« Trop de fer, c'est l'enfer ! », affirme l'Institut national de la santé et de la recherche médicale (Inserm). Si le manque de fer est connu de tous, sa surcharge demeure méconnue. L'hémochromatose, l'une des maladies génétiques les plus répandues en France, touche pourtant près de 200 000 personnes avec des conséquences parfois désastreuses sur la santé : fatigue, impuissance, douleurs articulaires et abdominales, ostéoporose, diabète ou encore cirrhose, atteinte cardiaque, cancer du foie... Désormais simplifié, le diagnostic consiste à mesurer, via une prise de sang, le coefficient de saturation de la transferrine et de la ferritine et d'identifier la présence éventuelle de la mutation C282Y en double exemplaire. Encore faut-il en avoir connaissance... Chaque année, plus de 2 000 Français meurent ainsi, bien souvent, « par ignorance ». L'Académie nationale de médecine donne l'alerte à l'occasion de la semaine mondiale de l'hémochromatose, du 1er au 5 juin 2021. Son credo : « Le temps du dépistage est venu ! ».

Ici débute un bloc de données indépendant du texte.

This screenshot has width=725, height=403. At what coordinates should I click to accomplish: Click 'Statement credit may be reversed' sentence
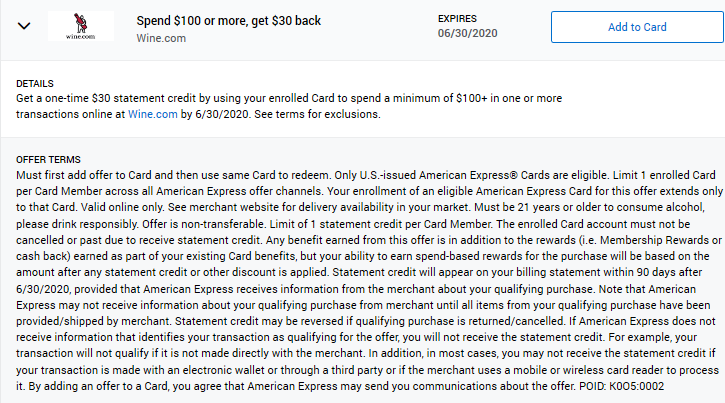click(x=369, y=321)
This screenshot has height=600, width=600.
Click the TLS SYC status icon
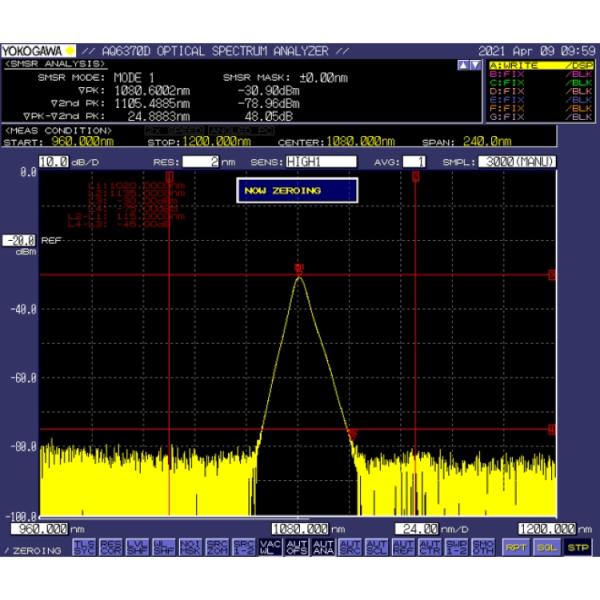point(85,546)
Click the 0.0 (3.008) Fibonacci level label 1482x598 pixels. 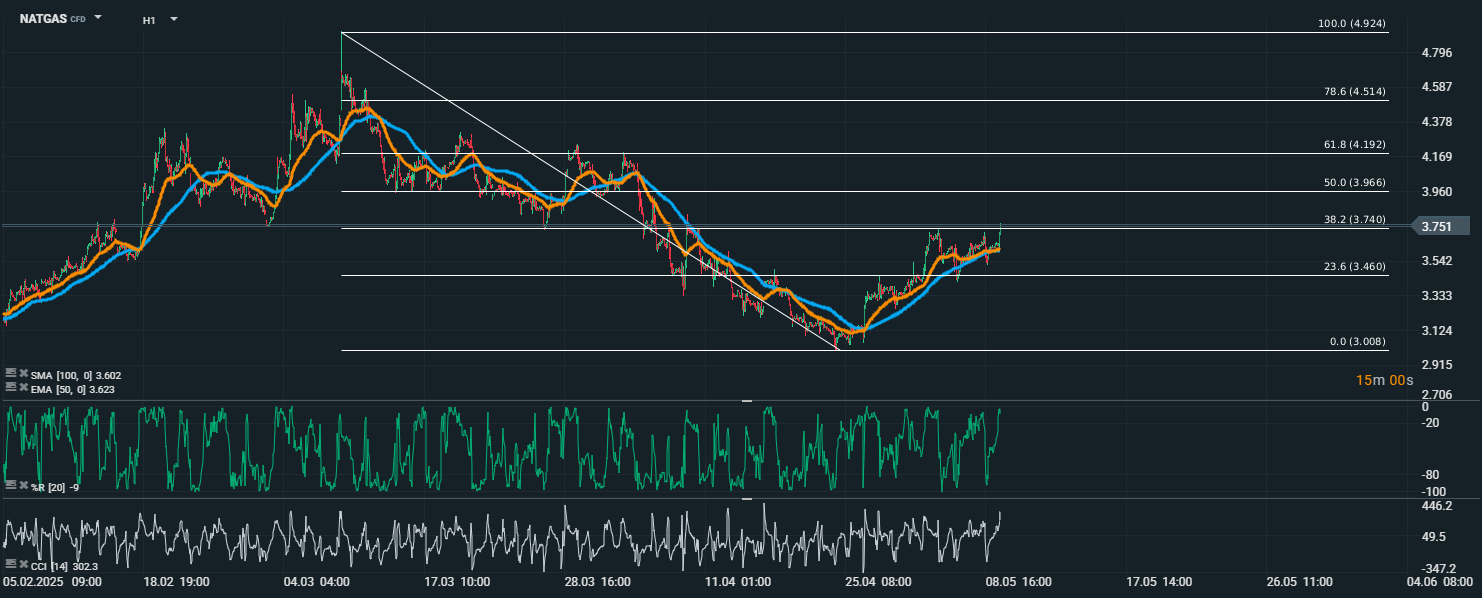tap(1358, 342)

Le fer « trône » sur les organes
« Chaque jour, nous ingurgitons environ 20 mg de fer. Mais seuls 1 à 2 mg sont absorbés au niveau de notre intestin, le reste étant directement éliminé dans les selles. Cette absorption intestinale limitée est strictement contrôlée par une protéine synthétisée par le foie, l'hepcidine. Une fois franchie la barrière intestinale, le fer absorbé se retrouve dans le sang. Là, il est véhiculé par une autre protéine, la transferrine », explique l'Inserm. Chez les personnes souffrant de la forme la plus fréquente de la maladie, l'hémochromatose héréditaire HFE de type 1, cette mécanique se dérègle. « Une hyper-absorption du fer contenu dans l'alimentation, liée à une insuffisance en hepcidine », entraîne une accumulation progressive de cet oligo-élément dans tous les organes, poursuit l'Académie, qui évoque un profil génétique dominant. Une récente étude démontre, en effet, que cette « perturbation héréditaire » est présente chez plus de six sujets caucasiens sur cent.
La saignée, un traitement simple et peu coûteux
Donnée très rare pour une maladie génétique, l'hémochromatose bénéficie, selon l'Académie de médecine, « d'un traitement simple, bien toléré, efficace et très peu coûteux » : la saignée. Elle doit, cependant, être réalisée à vie, pour maintenir la ferritinémie entre 50 et 100 microg/l. Appliquées tôt, les soustractions sanguines répétées permettent le retour à une vie et à une espérance de vie normales. « Pourtant, en raison d'une valorisation financière insuffisante de cet acte médical, l'offre de soins s'est considérablement réduite ces dernières années avec des délais d'attente entraînant une perte de chances pour un grand nombre de malades » . Cette évolution est, selon l'Académie, d'autant plus regrettable que l'hémochromatose bénéficie d'une reconnaissance institutionnelle par le biais d'un centre national de référence travaillant en lien étroit avec plusieurs centres de compétence et, en outre, d'un important soutien associatif. « La perspective thérapeutique innovante, à moyen terme, est représentée par la supplémentation en hepcidine qui permettra le retour à un métabolisme du fer normal », ajoute-t-elle.
85 % des diagnostics trop tardifs
Indépendamment de ces thérapeutiques « curatives », l'Académie insiste sur l'importance de l'approche préventive et particulièrement des enquêtes familiales qui sont encore « trop peu réalisées ». Selon l'Inserm, 85 % des diagnostics sont encore trop tardifs. En cause, notamment, des symptômes communs à de nombreuses autres pathologies et très variables d'un patient à l'autre. La semaine dédiée sera l'occasion d'améliorer la connaissance des personnels de santé sur l'hémochromatose, afin de détecter la maladie le plus précocement possible, avant 35 ans. Autre demande : revaloriser de « manière urgente l'acte de saignée afin de permettre un accès aux soins qui n'est plus aujourd'hui assuré de manière satisfaisante dans notre pays ».